Yes, it also gives away too much power I think... if someone can cause you to be upset just by speaking a word.
So whenever I hear some one say they are African-American, I want to ask them, which country in Africa do you originate from? Its a long way from South Africa to Tunisia. Its like me being called a North American-American. Do I live in Mexico, the U.S., or Canada?
Italy has an army?
lol, once upon a time
Will do.
He should resign from 60 minutes for that. Time to retire, Andy.
I don't know how you got THAT WORD through.
Congressman Jack Kingston spent his life's first two years in Ethiopia. He's an African-American!
LOL You should use that for your tagline.
Because the goal is control among certain race baiting associations as in "I'LL tell you what you can say and what you can't say."
I've always wondered at representing all European tribes and ethnicities as coming from the Caucasus region. Is that anthropologically valid? Because it sure doesn't seem that way today.
LOL!
That's true. And Little Black Sambo wasn't racial at all, and there was a chain of restaurants called Sambos that was also driven from business.
Personally, I think just about anything is better than, "Black"! Especially in a predominantly Western European culture like ours. "Black" has never had any good associations with it that I know: black magic, the black Arts, black heart, black & blue, Blackbeard, Black Bart, black for funerals and the old blackened milk bottle from Catholic kindergarten (the white milk bottle is your soul without sin, the black, you can figure out); it's the realm of the unknown and the scary/threatening in fairy tales and popular literature.

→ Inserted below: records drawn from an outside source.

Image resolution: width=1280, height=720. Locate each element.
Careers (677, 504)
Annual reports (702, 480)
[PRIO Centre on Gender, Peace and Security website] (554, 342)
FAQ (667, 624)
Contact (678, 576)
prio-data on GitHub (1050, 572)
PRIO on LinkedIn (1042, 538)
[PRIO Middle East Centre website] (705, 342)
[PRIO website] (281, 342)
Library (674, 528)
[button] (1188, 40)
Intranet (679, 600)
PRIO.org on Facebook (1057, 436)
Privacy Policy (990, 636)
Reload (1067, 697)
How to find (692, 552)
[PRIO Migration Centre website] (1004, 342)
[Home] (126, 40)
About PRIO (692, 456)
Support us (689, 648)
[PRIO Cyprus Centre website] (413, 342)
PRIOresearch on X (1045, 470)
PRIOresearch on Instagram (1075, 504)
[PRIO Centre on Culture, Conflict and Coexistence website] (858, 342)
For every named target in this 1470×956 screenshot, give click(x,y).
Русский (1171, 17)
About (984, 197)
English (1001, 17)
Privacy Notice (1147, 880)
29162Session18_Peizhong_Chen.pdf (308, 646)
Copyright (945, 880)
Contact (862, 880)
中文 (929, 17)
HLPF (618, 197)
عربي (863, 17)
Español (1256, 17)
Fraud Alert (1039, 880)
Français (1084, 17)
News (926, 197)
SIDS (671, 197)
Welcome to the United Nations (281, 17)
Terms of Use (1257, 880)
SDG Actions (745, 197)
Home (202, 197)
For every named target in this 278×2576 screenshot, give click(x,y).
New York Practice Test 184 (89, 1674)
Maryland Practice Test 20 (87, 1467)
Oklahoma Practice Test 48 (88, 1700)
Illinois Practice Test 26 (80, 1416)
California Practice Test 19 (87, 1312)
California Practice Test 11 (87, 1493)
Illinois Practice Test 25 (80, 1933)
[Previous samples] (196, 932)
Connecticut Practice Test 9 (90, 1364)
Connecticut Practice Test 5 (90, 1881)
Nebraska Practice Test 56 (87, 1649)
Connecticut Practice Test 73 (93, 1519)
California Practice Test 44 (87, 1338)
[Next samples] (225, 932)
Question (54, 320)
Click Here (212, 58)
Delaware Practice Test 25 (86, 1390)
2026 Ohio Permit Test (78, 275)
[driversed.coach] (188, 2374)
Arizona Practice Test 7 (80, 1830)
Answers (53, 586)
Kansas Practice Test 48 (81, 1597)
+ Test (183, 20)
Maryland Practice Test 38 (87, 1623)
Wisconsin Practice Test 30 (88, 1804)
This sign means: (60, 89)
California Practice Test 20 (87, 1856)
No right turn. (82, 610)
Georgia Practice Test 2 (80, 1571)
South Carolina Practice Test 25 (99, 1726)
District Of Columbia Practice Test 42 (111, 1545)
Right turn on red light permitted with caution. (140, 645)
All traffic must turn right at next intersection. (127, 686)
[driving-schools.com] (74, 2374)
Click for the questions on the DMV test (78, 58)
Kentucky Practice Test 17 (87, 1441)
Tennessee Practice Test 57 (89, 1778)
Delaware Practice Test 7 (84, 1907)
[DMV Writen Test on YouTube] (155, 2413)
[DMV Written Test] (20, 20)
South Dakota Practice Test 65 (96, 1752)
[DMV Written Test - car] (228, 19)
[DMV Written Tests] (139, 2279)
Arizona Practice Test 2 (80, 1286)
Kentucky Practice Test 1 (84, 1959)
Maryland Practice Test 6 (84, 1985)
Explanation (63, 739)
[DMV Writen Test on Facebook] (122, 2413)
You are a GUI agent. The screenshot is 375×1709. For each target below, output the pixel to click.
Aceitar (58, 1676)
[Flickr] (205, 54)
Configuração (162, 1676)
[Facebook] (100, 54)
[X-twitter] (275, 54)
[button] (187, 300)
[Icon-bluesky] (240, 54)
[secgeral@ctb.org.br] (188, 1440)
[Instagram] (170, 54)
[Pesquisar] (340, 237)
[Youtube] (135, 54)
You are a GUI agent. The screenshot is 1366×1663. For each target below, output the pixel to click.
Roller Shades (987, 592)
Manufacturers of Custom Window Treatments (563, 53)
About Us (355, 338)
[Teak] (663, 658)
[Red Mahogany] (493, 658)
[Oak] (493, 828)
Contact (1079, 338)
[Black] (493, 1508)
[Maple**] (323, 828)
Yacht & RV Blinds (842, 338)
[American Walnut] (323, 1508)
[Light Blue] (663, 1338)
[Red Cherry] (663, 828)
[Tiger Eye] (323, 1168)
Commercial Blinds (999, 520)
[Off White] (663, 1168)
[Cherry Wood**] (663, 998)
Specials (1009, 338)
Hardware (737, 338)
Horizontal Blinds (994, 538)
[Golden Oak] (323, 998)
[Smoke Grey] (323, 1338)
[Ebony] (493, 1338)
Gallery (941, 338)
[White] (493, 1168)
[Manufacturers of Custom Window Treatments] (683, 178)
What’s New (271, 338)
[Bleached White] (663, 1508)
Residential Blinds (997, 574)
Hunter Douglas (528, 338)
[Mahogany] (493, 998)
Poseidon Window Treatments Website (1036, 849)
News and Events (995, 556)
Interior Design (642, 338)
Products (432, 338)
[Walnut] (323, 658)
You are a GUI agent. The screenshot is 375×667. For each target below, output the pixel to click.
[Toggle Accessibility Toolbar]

Jesse Jackson has done many dumb things, but insisting on Negroes/"coloreds" being called "Black" has got to be amoung the dumbest. I can see he meant the opposite of white, and wanted the confrontational value but, hey, Jesse, read a book or three. Unintended consequences, I'm sure. I hate to think he had black thoughts about it.
But I, too, could not open the link to Rooney. Maybe he already said all this ... Forgive, if so.
I have t admit that people did used to pronounce Negro in such a way as to get around the proscription on the other word. But before 1970 a black person would have been insulted to be called 'black' instead of 'negro.' After 1970 (or so) it was reversed. That was what was so confusing to people.
I think you're right. It was one of those things that when you're a kid, it's really not supposed to be condescending, but you just sort of have this feeling that it IS.
I don't see how you got away with the n word.
Andy- call your office. You left your chin strap on your desk. And shave those eyebrows, whydontcha.
Certainly nothing for you to fret over. Just consider it yet another of one those things in life that you are puzzled with.